Halo 4, amongst its other achievements, is the best-looking game you can buy for your 360, maybe even on all consoles. Period. It’s not just that the lighting is photo-realistic or that the polygon count is higher than numbers probably can go. It’s that the settings, characters, guns and animations are inspired and cohesive. The jungle hosts some Unchartedcaliber design and realism (and linearity to boot). Vistas and skyboxes are too gorgeous and awe-striking to describe. Every single visual has been crafted by a team of ridiculously talented people.

Tiny details that drop people in the Uncanny Valley like skin and the folds around your eyes are masterfully depicted. This is the closest we’ll be getting to photo-realism this console generation, or at least until The Last of Us launches. The lighting is superlative and the line between fantasy and realism is thrown out. At times it is literally face-melting. [Editor’s Note: Wait, literally?!]

Along with graphics comes audio. The looming shadow of Marty O’Donnell lies heavily on all things Halo. But the sound here is fantastic. Each gun’s audio is wonderful, inching close to — but not equaling – the pop and bang of Battlefield 3’s armaments. The feral noises made by your enemies illicit fear and wonder. Changing, natural ambient noise is really quite flawless. Finally, the music too is splendid, again falling juuust shy of the greatness set in place by the previous Halo franchise.

Poorly Implemented Co-Op

The issues mentioned in my previous write-up about Halo 4 stand (you can read the first half, no spoilers there). Outside of Spartan Ops, playing cooperatively is not strongly supported. From bad, bad, bad checkpoints and instances set off by the host to ravenous space-doors, playing through the campaign can be a frustrating time with friends.

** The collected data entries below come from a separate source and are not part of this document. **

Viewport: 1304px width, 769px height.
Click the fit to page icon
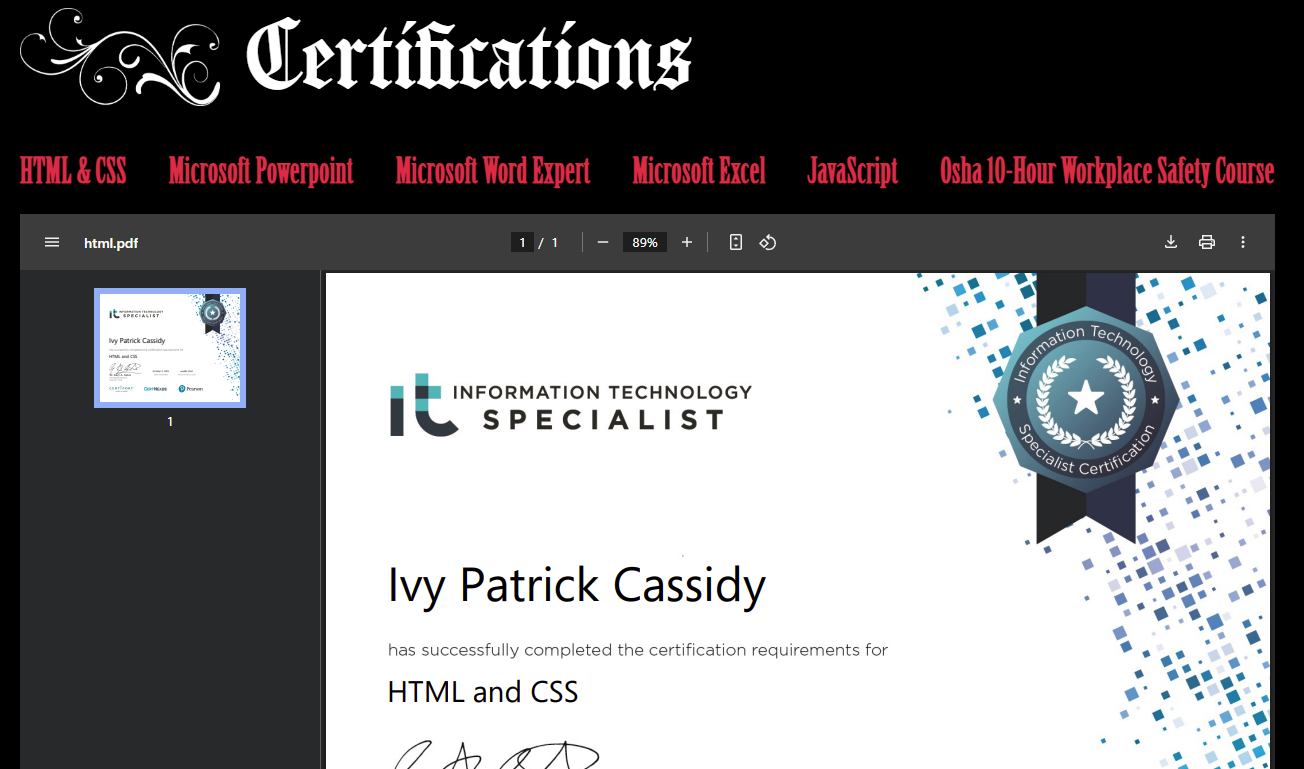(x=736, y=242)
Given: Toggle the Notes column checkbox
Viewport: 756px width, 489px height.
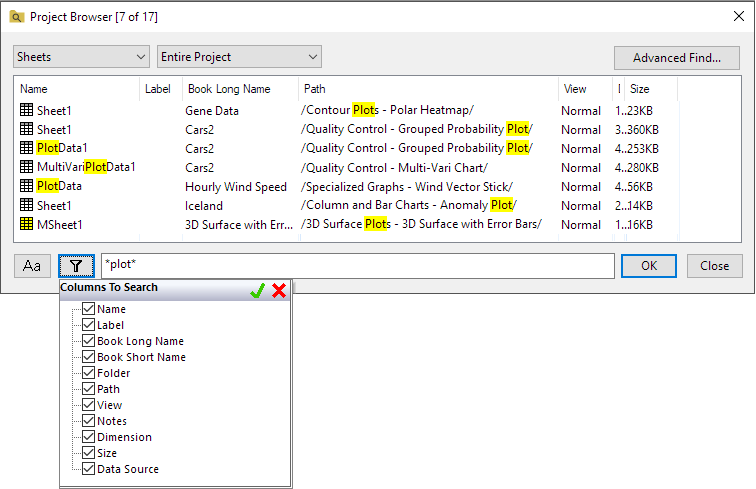Looking at the screenshot, I should [88, 421].

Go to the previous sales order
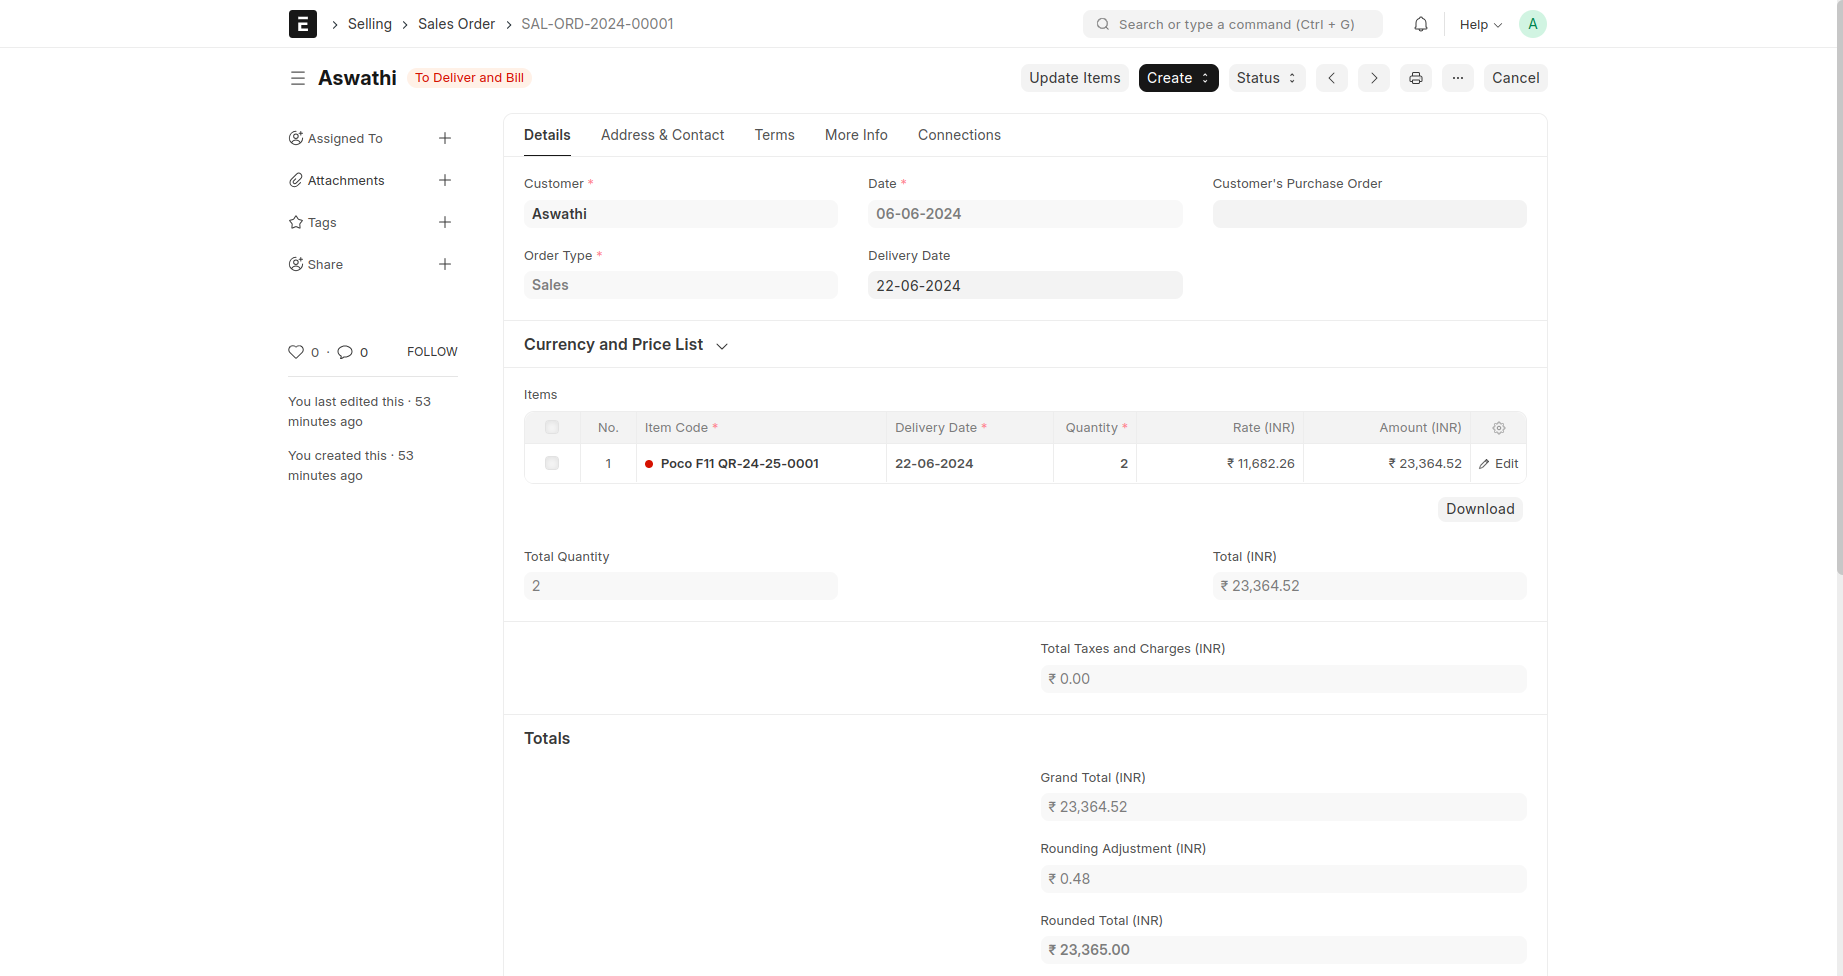click(x=1331, y=78)

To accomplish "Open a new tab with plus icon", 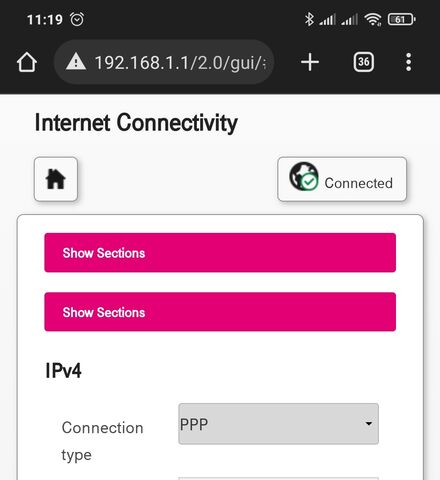I will [x=310, y=62].
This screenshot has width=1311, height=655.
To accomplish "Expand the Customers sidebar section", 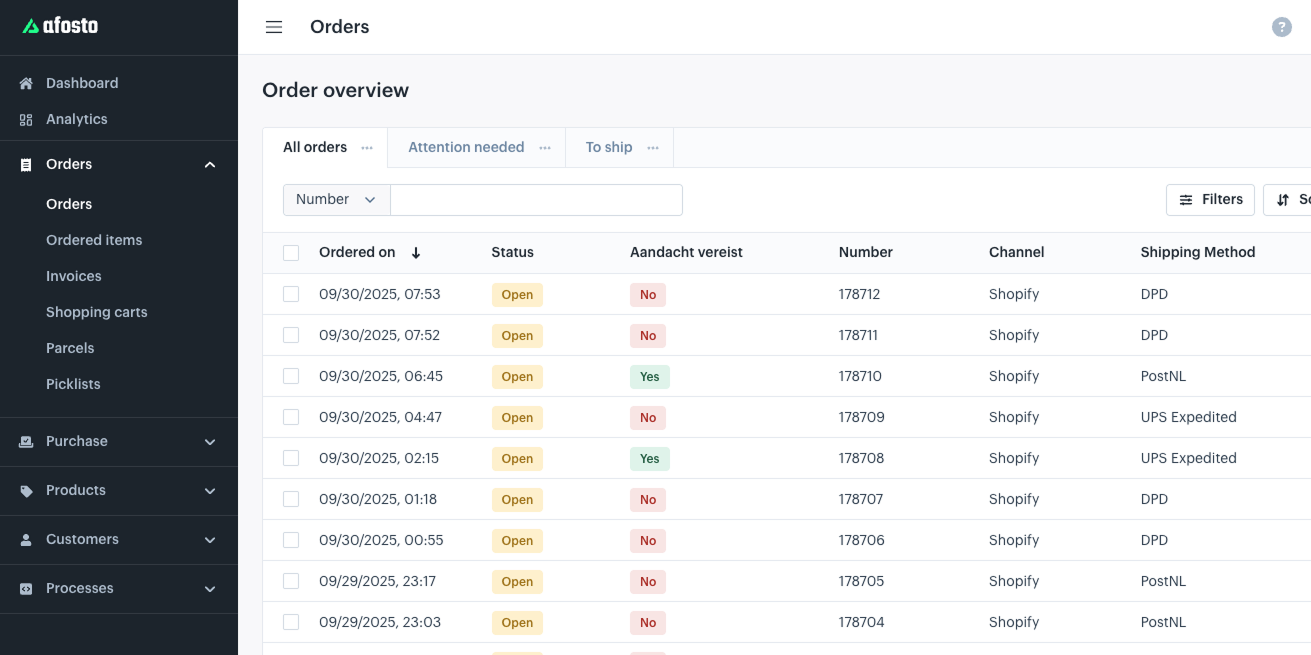I will click(210, 539).
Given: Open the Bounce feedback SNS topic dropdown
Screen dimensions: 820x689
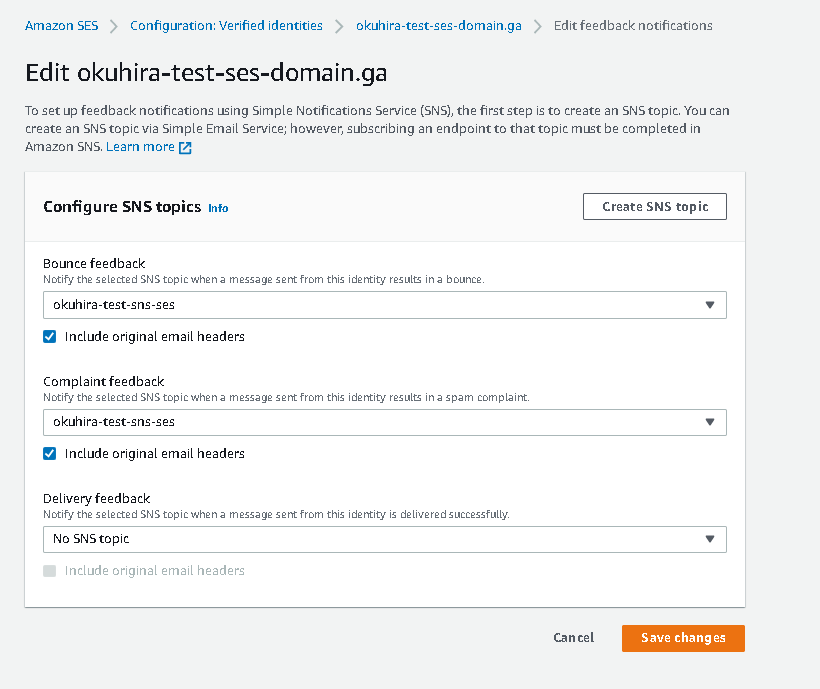Looking at the screenshot, I should point(384,305).
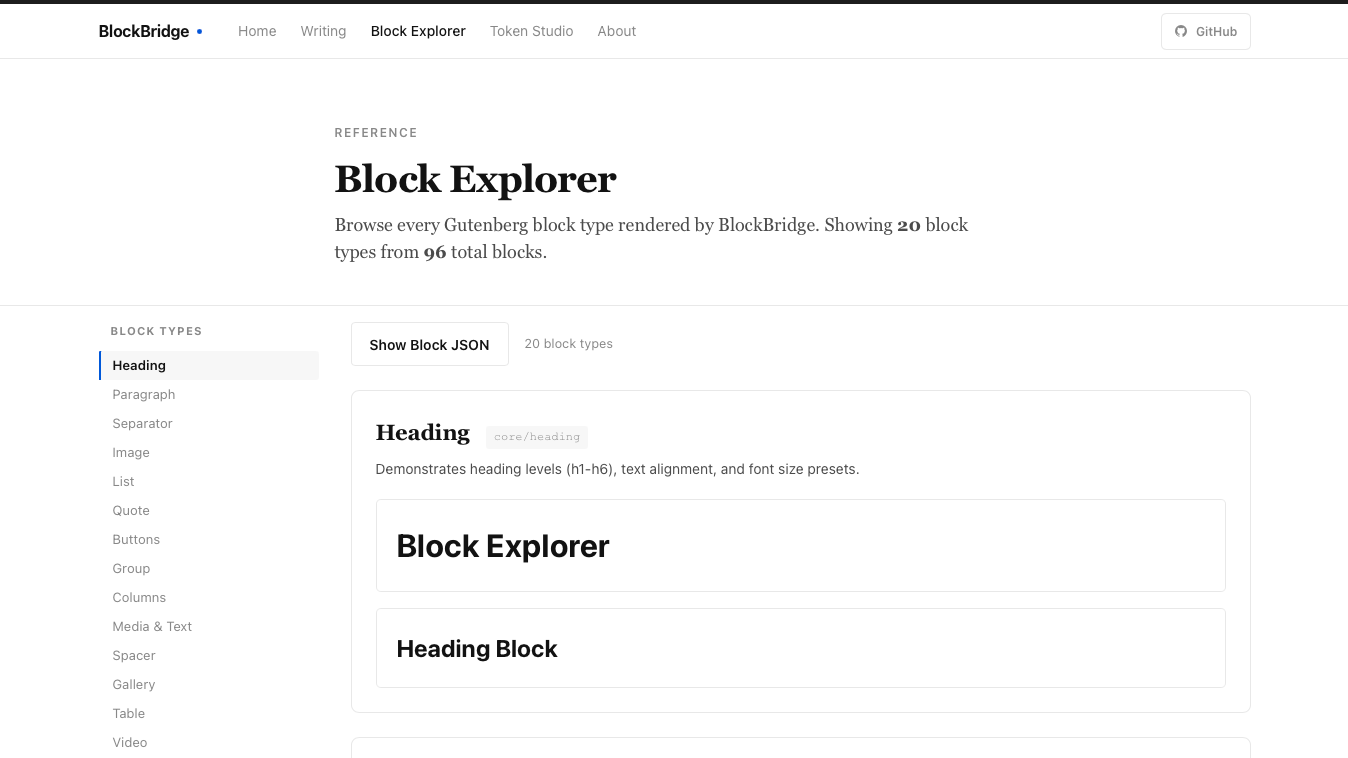Image resolution: width=1348 pixels, height=758 pixels.
Task: Select Heading in block types sidebar
Action: click(x=139, y=365)
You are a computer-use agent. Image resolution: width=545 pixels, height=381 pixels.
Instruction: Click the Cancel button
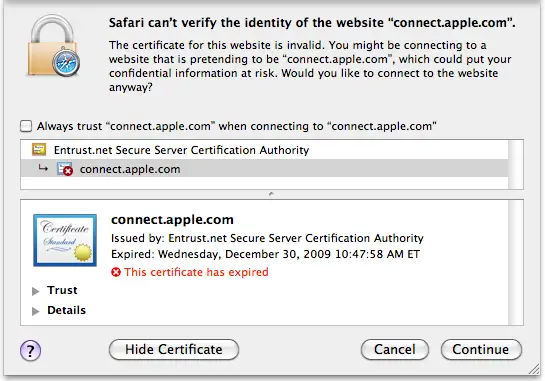click(x=394, y=349)
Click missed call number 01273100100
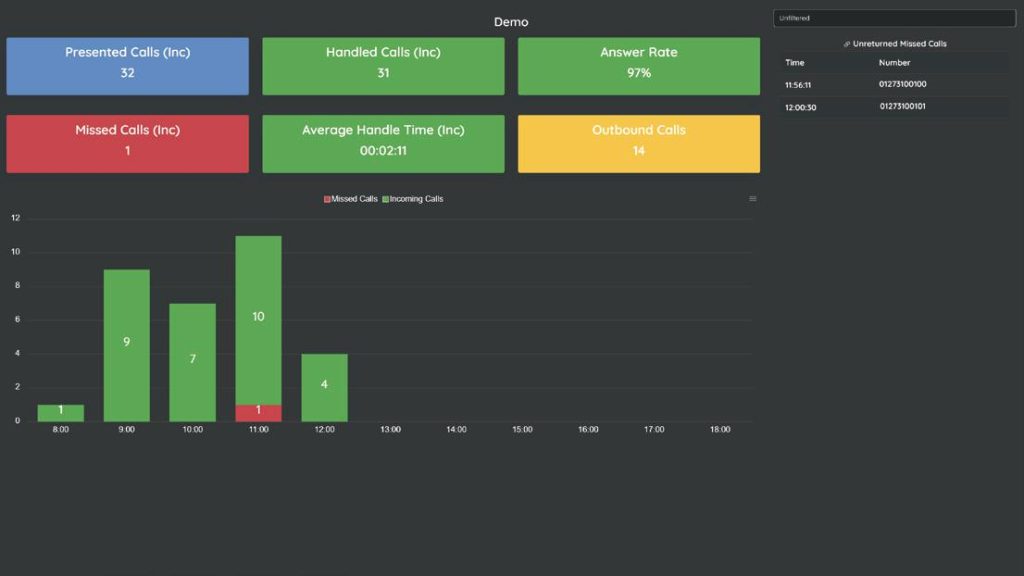 pos(902,85)
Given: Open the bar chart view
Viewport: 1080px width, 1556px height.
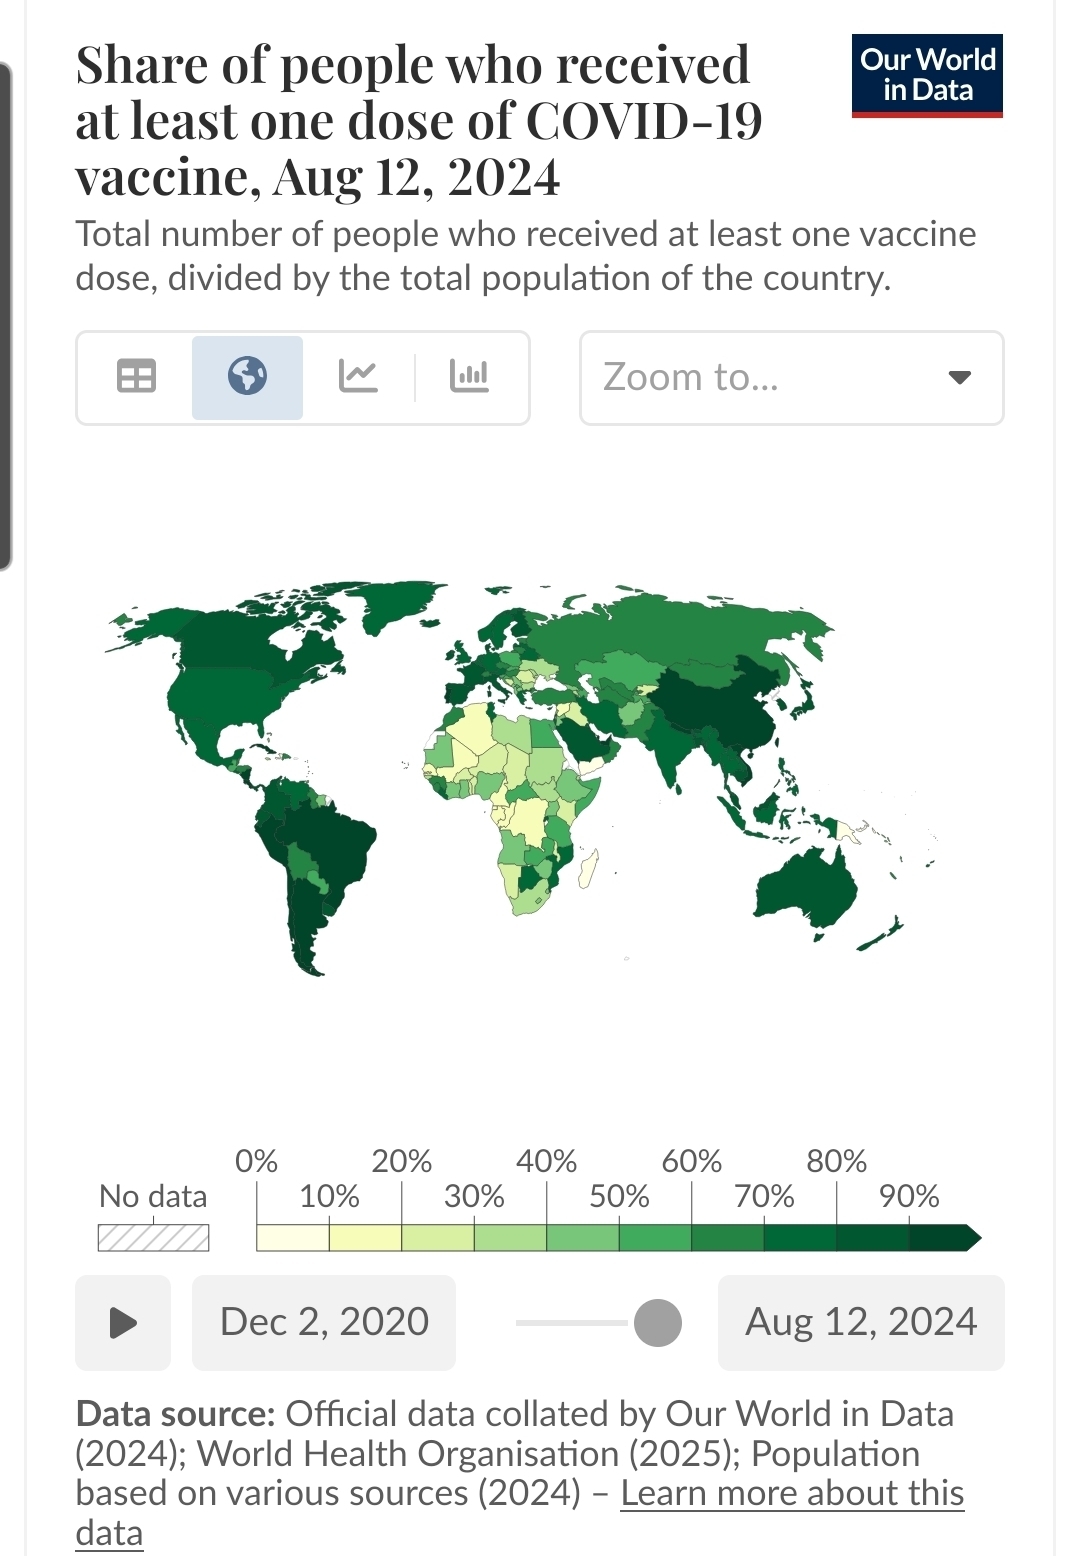Looking at the screenshot, I should click(469, 377).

Whispered Words and Waypoint

While the pacing, encounters and themes of the campaign are deliciously good, the story and plot are not. Simple questions like “Who is the antagonist?” or “Why are the Covenant on this planet?” will fester in your mind off and on. Maybe the information was addressed in an off-handed comment, maybe it wasn’t. Also, if you haven’t watched Forward Unto Dawn, you will also not realize the close bond Sergeant Laskey has for the Chief. Let alone why. This applies to some of the book’s fiction, too. I’m not here to be quizzed on homework; give it to me straight.

What’s even more frustrating are the many loose ends not openly addressed or one-offed. Important pieces of information are located in terminals across the game. Finding them yields bounties of story and text. Here’s the problem: You have exit the game and go to the Halo Waypoint application to view them. Flat out, this is bad design. When making a heroic charge, who wants to stop and exit the game just to read slices of fiction? No one.

Halo 4 is amazing. If there were any doubts about 343 Industry’s acumen with the series, bin them. If you’re on the fence, jump over it. Halo has returned with some new tricks and surprises, not to mention a Rembrandt level of shine. Serving up a value that is well worth the asking price, there is no reason to have a 360 left wanting. The Master Chief is back.